The Problem
A high-throughput SARS-CoV-2 sequencing workflow was producing recurring incorrect lineage assignments in a subset of each batch. The initial concern was cross-sample contamination, since misclassification appeared in both clinical samples and controls.
The deeper risk was more concerning: the workflow could appear technically acceptable while producing unreliable downstream interpretation. Standard QC metrics passed, but they did not reflect whether there was enough targeted-region signal to support accurate lineage calls. The failure mode was not visible within any single workflow step. It emerged across the interaction between upstream input variability, assay sensitivity, sequencing signal quality, QC thresholds, and computational interpretation.
- Existing QC thresholds passed despite incorrect viral lineage assignments
- Run-level quality metrics created false confidence in result quality
- Contamination was suspected but was not the true failure mode
Integration & Risk Assessment Approach
Led an end-to-end investigation across run design, RNA input, library prep, sequencing performance, QC thresholds, and computational interpretation. The work focused on finding the failure mode hidden between system layers, not overcorrecting the wrong component.

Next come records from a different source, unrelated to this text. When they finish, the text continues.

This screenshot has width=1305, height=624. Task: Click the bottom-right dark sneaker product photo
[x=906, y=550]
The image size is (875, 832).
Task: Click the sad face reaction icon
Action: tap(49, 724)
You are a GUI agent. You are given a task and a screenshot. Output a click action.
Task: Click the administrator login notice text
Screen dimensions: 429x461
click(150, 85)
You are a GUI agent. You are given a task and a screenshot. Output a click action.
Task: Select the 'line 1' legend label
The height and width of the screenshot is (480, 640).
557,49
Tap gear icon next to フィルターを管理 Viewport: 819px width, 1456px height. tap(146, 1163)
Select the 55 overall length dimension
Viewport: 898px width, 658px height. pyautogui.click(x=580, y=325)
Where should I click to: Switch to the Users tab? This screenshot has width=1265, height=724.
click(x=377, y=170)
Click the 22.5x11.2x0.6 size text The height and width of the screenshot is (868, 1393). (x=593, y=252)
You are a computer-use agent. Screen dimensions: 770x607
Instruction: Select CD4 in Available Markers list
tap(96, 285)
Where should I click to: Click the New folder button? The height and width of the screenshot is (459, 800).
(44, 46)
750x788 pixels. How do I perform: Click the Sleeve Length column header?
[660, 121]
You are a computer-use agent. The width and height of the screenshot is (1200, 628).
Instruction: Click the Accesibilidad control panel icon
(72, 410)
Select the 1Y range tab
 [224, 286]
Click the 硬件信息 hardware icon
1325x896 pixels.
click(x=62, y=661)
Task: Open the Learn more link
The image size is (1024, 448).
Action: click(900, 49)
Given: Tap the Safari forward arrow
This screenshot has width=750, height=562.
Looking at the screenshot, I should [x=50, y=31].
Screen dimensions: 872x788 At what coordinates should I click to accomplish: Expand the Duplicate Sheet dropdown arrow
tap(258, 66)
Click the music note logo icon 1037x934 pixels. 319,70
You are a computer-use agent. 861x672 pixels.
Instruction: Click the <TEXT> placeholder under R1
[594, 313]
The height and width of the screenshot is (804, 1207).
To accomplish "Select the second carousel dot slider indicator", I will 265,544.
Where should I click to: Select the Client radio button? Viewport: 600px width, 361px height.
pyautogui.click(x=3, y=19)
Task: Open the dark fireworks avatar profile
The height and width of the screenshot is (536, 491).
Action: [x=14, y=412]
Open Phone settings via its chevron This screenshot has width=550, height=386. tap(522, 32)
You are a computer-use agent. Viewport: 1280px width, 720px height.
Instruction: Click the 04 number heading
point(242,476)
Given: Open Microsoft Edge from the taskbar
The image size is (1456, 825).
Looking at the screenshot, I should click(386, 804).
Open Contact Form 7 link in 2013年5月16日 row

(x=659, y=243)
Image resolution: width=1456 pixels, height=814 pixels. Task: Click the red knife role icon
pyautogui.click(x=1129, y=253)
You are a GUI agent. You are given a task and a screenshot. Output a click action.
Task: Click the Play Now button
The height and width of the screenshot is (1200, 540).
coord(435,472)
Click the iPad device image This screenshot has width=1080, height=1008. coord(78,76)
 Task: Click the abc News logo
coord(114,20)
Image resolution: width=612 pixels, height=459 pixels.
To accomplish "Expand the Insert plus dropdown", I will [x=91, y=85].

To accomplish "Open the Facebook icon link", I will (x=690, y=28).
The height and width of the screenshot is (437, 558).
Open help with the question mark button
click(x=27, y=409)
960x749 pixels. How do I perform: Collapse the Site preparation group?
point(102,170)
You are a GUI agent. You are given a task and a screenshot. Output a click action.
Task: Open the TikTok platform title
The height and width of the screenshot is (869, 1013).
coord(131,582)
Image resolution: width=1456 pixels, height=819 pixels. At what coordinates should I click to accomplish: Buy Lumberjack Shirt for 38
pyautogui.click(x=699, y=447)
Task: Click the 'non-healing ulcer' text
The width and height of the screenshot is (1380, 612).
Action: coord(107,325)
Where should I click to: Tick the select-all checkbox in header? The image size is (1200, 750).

"The work focused on finding the failure mode hidden between system layers, not overcorrecting the wrong component."
- Evaluated the workflow across biological input, assay performance, sequencing signal, and lineage interpretation
- Connected upstream input variability to downstream classification behavior
- Identified insufficient targeted-region signal as the mechanism biasing calls toward earlier clades
- Ruled out cross-sample contamination as the root cause
- Assessed existing QC thresholds against true interpretive reliability requirements
- Established stronger run-acceptance criteria and interpretation guardrails
Outcomes
- Identified the mechanism driving lineage misclassification and ruled out contamination
- Established QC thresholds calibrated to targeted-region signal quality
- Updated run acceptance criteria for high-throughput clinical reporting
- Restored confidence in clinical reporting without unnecessary workflow redesign
- Created a repeatable framework for investigating cross-system workflow failures
Why This Worked
The issue was not contained within one component. It emerged from the interaction between biological input, assay sensitivity, sequencing signal, QC logic, and computational interpretation. Standard QC metrics could not detect it because the failure existed between layers, not inside one.
An end-to-end assessment identified the hidden failure mode and strengthened the right control points instead of overcorrecting the wrong part of the system. This avoided tens of thousands of dollars in unnecessary customer site visits, troubleshooting runs, and automated workflow changes that would not have addressed the actual root cause.
Beyond the immediate fix, the investigation produced a repeatable framework for diagnosing cross-system workflow failures. The team could apply the same structured approach to future investigations independently, without external support.